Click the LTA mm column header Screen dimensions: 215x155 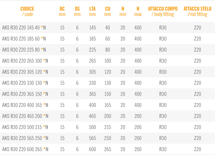pos(92,12)
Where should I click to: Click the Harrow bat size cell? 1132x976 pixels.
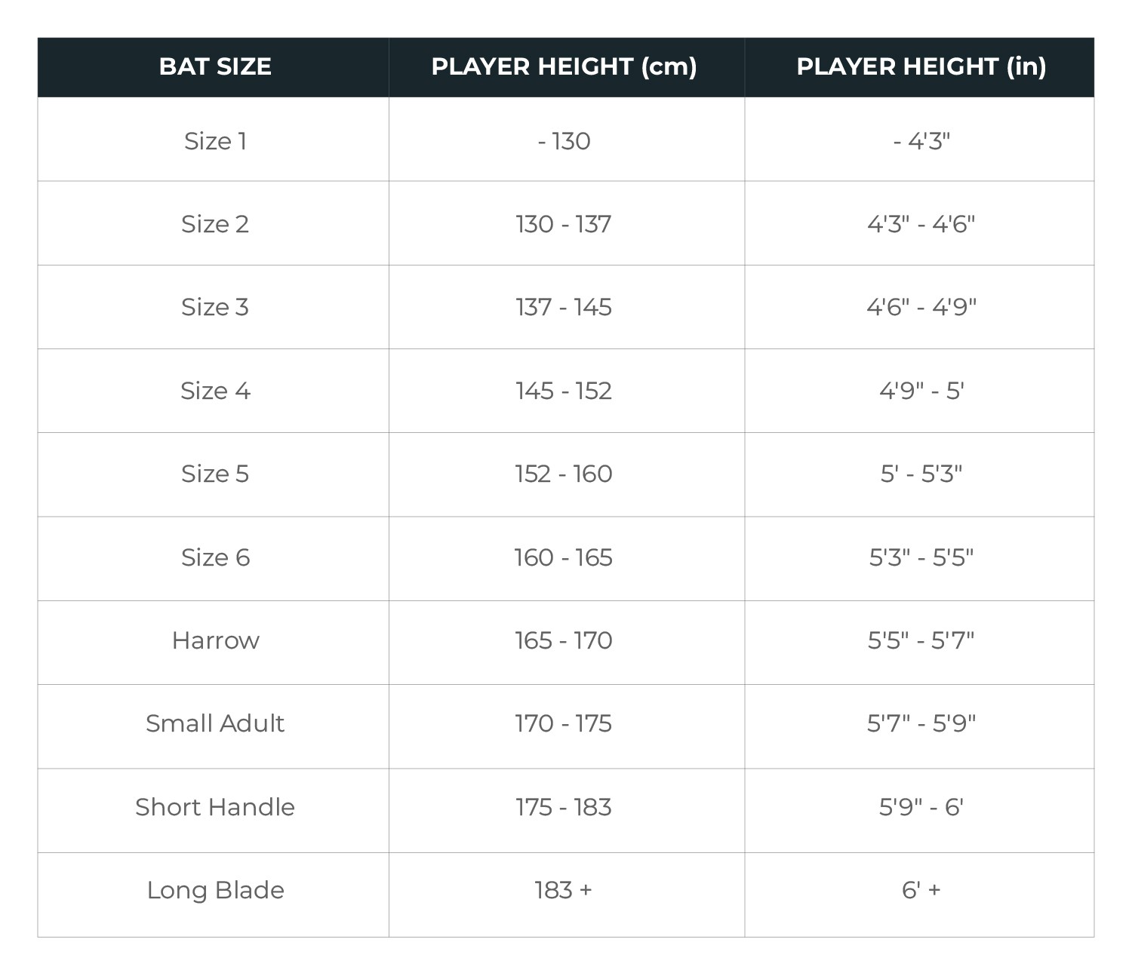(215, 640)
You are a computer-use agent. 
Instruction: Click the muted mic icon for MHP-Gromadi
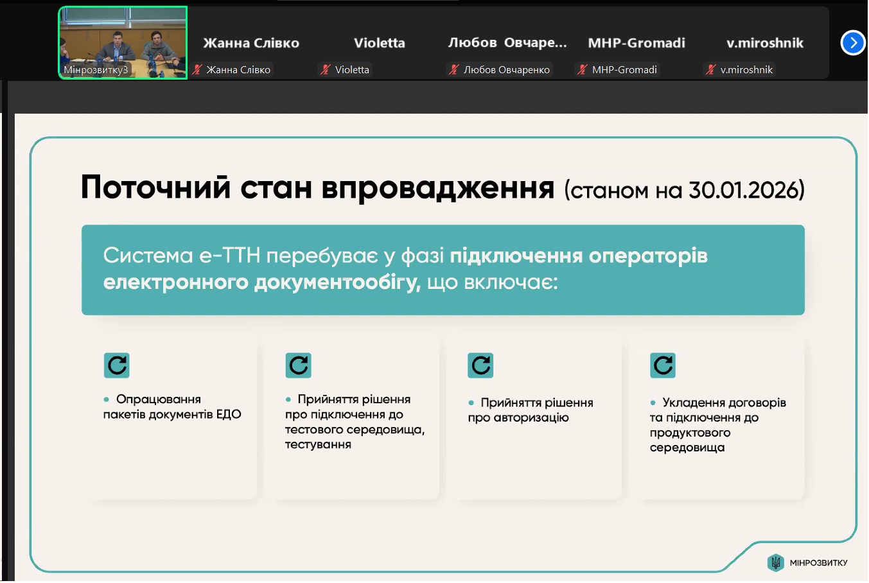[583, 70]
━━━━
== What is expected ==
The lines from the one holding "Where should I" to the final line of the entries are to be duplicated exactly, and the pictures are to be left out.

== The completed task ==
Where should I click to: Click the Harrow bat size cell? 1132x976 pixels.
(215, 640)
You are a computer-use agent. 
Instruction: Click the muted mic icon for MHP-Gromadi
[583, 70]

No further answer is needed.